Wednesday, October 24, 2007

Sub-consciousness of Confucian thoughts

I had to emphasize again that it's totally out of my expectation that I could ever be like this, to say things like this, to think like this so effortlessly. For the first time, it seems so natural and so genuine that I could hardly believe that I would say anything like this. It's actually hidden somewhere inside of me, and that now it gets uncovered by itself, without any conscious effort. I'm adapting. I'm changing. I'm learning it and getting at it. I feel so humane... in a sense that it's not acting anymore. I'm truly myself when i said those words. Words that resonate Confucian thoughts of human nature.

On that instant, words just come out from my heart, sincere words.

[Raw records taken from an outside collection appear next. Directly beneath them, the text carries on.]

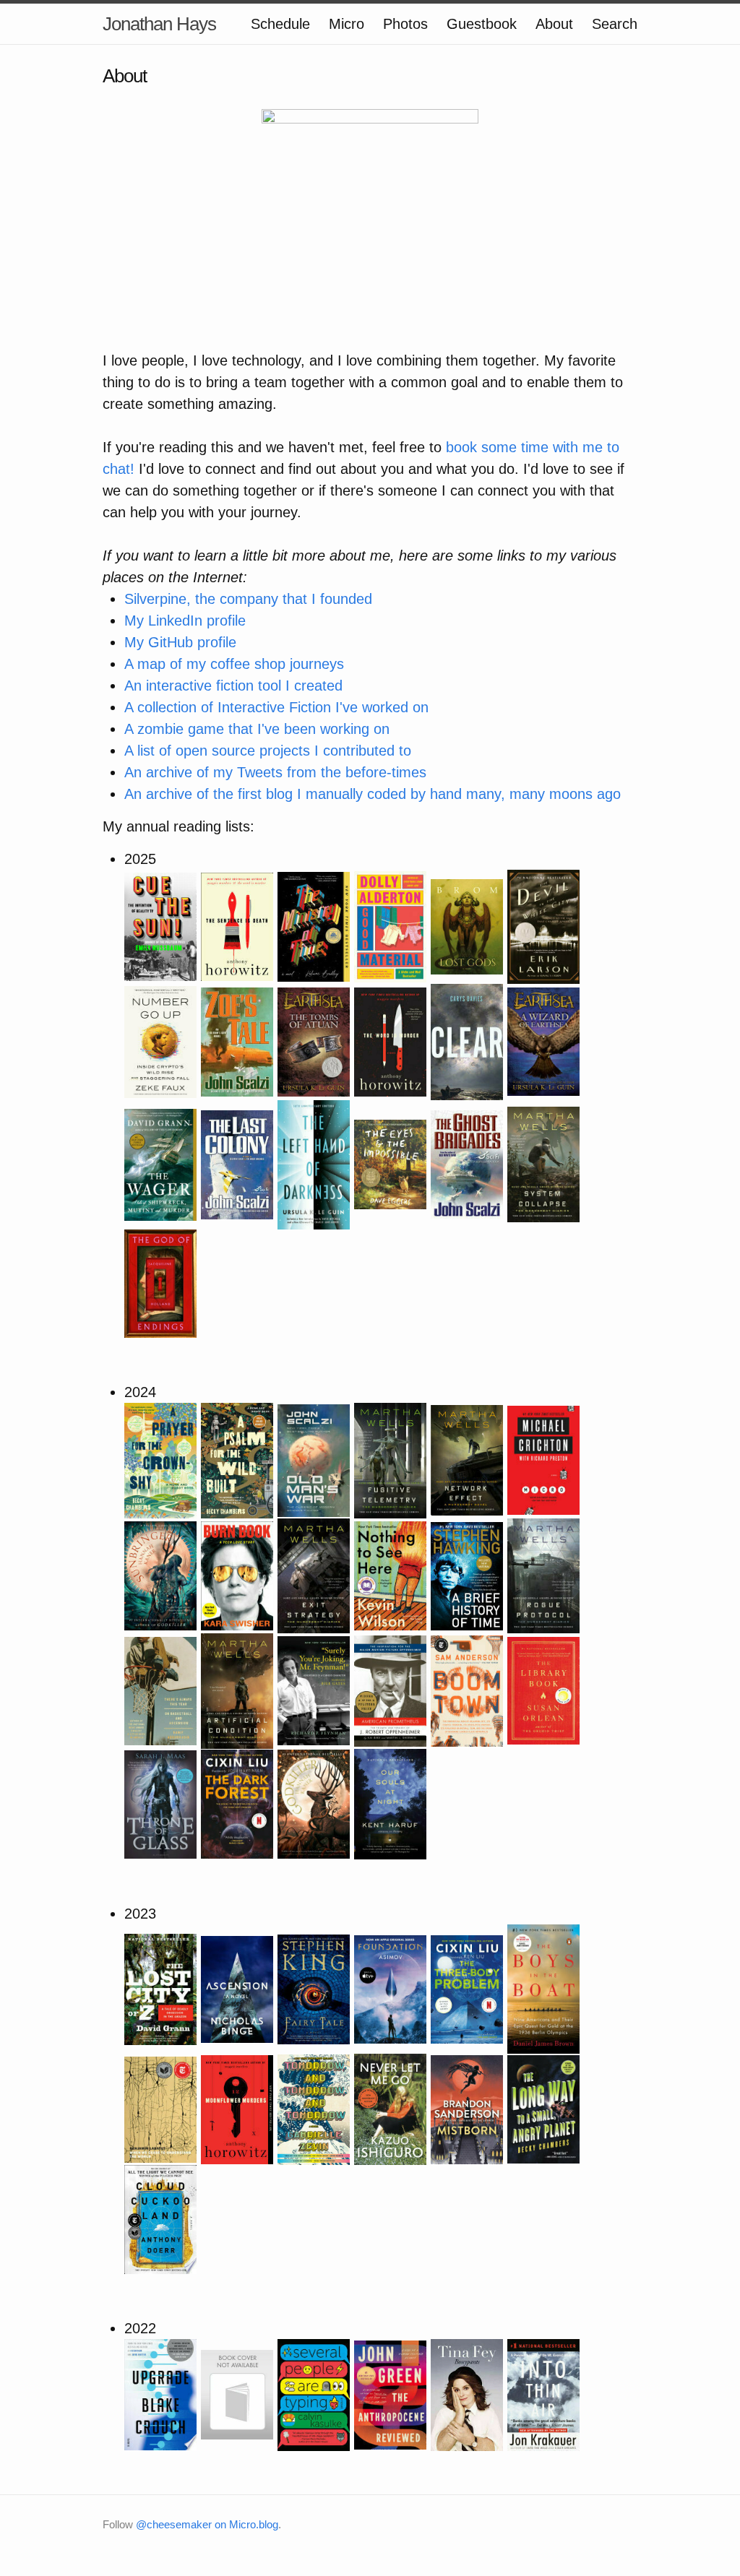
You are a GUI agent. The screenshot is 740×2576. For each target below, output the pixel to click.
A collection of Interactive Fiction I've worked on (276, 707)
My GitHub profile (180, 642)
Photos (405, 24)
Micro (346, 24)
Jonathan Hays (159, 24)
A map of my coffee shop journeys (234, 664)
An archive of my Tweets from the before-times (275, 772)
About (554, 24)
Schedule (280, 24)
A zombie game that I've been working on (257, 729)
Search (614, 24)
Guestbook (482, 24)
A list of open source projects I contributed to (267, 750)
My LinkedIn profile (185, 620)
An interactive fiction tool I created (233, 685)
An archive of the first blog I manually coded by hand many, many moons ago (372, 794)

I was saying things to the student for her bad conduct in class. Those who are familiar with Confucian thoughts will definitely see and understand what I'm talking about. I tend to remember every single word I said, and hence made this entry possible to be reproduced in my blog.

"Now that you have been though your primary school, you should know what is appropriate in class and what is inappropriate in class. I think there is no need for me to list out to you the school rules, now that you are in secondary school. You would have it in your heart. Everyone can be good. Everyone knows how to be good. It is inside of you. And i know your nature is good, and that sometimes bad conduct simply manifest in you. But you always have a choice, to be good or bad, its all up to you. "

Human nature is always good. That's what Mencius has claimed, and the slogan of his philosophy. Xunzi however, believes that human nature is bad. Perhaps there is no point in arguing who is right and wrong, for this thoughts survived long ages and still find itself existing till this very day. Perhaps there is no contradiction, only a matter of preference of which idea to be comfortable with. This is like the fact that some people like the taste of sweetness, some like sourness, some enjoy spiciness.

Today, i actually said something Confucian without me knowing it. That is always what i have wanted to try to achieve, to attain effortless living. that's so Cool.......And i shall remember this day and mark its significance in my life.